Mi hermana Isidora estudió cocina y trabaja haciendo comida desde el colegio. Cuando sus clientes le empezaron a pedir que se hiciera cargo de distintas comidas o fiestas en sus casas, naturalmente comencé a trabajar con ella mientras estudiaba diseño. Primero para ayudarla, porque en nuestra casa nos apoyamos en cada negocio o iniciativa que se nos ocurra, y luego, porque a mi también me empezó a gustar. Es que es muy bonito poder ayudar a otras personas a vivir un encuentro en torno a rica comida porque, cuando la comida es rica, propicia el encuentro.
Y, aunque no pensaba dedicar mi futuro profesional a la comida y, como diseñadora, he trabajado freelance todos estos años, mi foco, sin duda, ha estado en Clementina, la empresa que formamos con la Isidora una vez que terminamos nuestras carreras. Creo que para mí se dio de forma muy natural porque, en el fondo, es una extensión de lo que pasaba en nuestra casa familiar día a día.
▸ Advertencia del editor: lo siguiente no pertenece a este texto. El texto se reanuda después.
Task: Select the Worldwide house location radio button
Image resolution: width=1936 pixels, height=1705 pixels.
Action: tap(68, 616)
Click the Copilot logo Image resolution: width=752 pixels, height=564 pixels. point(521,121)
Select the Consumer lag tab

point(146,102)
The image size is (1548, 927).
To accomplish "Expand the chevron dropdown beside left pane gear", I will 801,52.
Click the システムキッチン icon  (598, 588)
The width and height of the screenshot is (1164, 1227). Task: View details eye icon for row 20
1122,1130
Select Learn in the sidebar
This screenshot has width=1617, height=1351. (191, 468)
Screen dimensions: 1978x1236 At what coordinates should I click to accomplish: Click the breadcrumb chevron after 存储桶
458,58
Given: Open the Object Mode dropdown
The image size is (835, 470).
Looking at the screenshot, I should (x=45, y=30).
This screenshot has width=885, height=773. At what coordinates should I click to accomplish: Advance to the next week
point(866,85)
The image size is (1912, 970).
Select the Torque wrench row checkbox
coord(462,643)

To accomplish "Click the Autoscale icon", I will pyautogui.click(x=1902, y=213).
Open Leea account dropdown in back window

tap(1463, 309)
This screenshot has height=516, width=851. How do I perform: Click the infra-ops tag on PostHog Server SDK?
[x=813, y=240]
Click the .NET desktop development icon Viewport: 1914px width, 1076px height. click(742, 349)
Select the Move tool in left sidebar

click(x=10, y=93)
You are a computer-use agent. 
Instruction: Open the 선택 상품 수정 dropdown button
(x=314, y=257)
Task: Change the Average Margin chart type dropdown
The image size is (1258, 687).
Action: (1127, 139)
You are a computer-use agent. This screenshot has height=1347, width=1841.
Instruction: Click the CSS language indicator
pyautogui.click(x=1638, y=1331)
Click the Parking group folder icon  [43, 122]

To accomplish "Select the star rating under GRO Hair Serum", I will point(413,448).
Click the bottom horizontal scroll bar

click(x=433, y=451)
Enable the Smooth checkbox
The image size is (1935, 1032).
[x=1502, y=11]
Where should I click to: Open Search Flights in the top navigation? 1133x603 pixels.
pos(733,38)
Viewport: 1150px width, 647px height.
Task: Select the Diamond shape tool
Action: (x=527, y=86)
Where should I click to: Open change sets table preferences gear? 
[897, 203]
Es esa capacidad de relacionarse a través de las preparaciones es la que marcó mi forma de vincularme con la comida, sin duda, como una forma de entregar cariño a los demás. Pero, además, tanto la comida, como todo lo que la rodea, tiene un importante componente estético que ha sido muy interesante de trabajar. Disfruto mucho poder acompañar nuestras diferentes preparaciones de una marca que va más allá de lo que es simplemente bueno, si no que se enfoca en lo visual.
Cuando el año pasado trabajamos en el proyecto de nuestro libro Emocionario, reflexionamos mucho acerca de lo que significa para nosotras el preparar comida. Cocinar es un acto de amor, a través de nuestras manos, entregamos a otros no solo alimento sino también la posibilidad de un encuentro.
Si esperamos una visita especial, sin duda pensaremos en qué le serviremos. Aunque no lo preparemos, seguramente nos preocuparemos de tener algo para comer o tomar porque, en el fondo, sabemos que es una manera de acoger, de decirle al otro que nos alegra su visita. Y no es necesario cocinar bien para hacerlo, simplemente es un tema de cuidado, de elegir con cariño, pensando en el otro lo que compraré o prepararé para compartir con él.
Si pensamos en las comidas cotidianas de nuestras casas, por más simples que sean, generalmente, implican salir de nosotros mismos y pensar en los demás. Pensamos en lo que es bueno para nuestra alimentación por sobre lo que nos gusta o qué les gusta más a quienes viven con nosotros o qué preparación es la más indicada para propiciar esa conversación que queremos tener con alguien. Ese simple momento en el que nos enfocamos en el otro, para reflexionar sobre lo que le gusta o lo que puede o no comer, para junto a eso compartir nuestro tiempo y comida es un pequeño regalo que podemos hacerle a los demás. Porque salir de nosotros por los demás, es un acto de amor.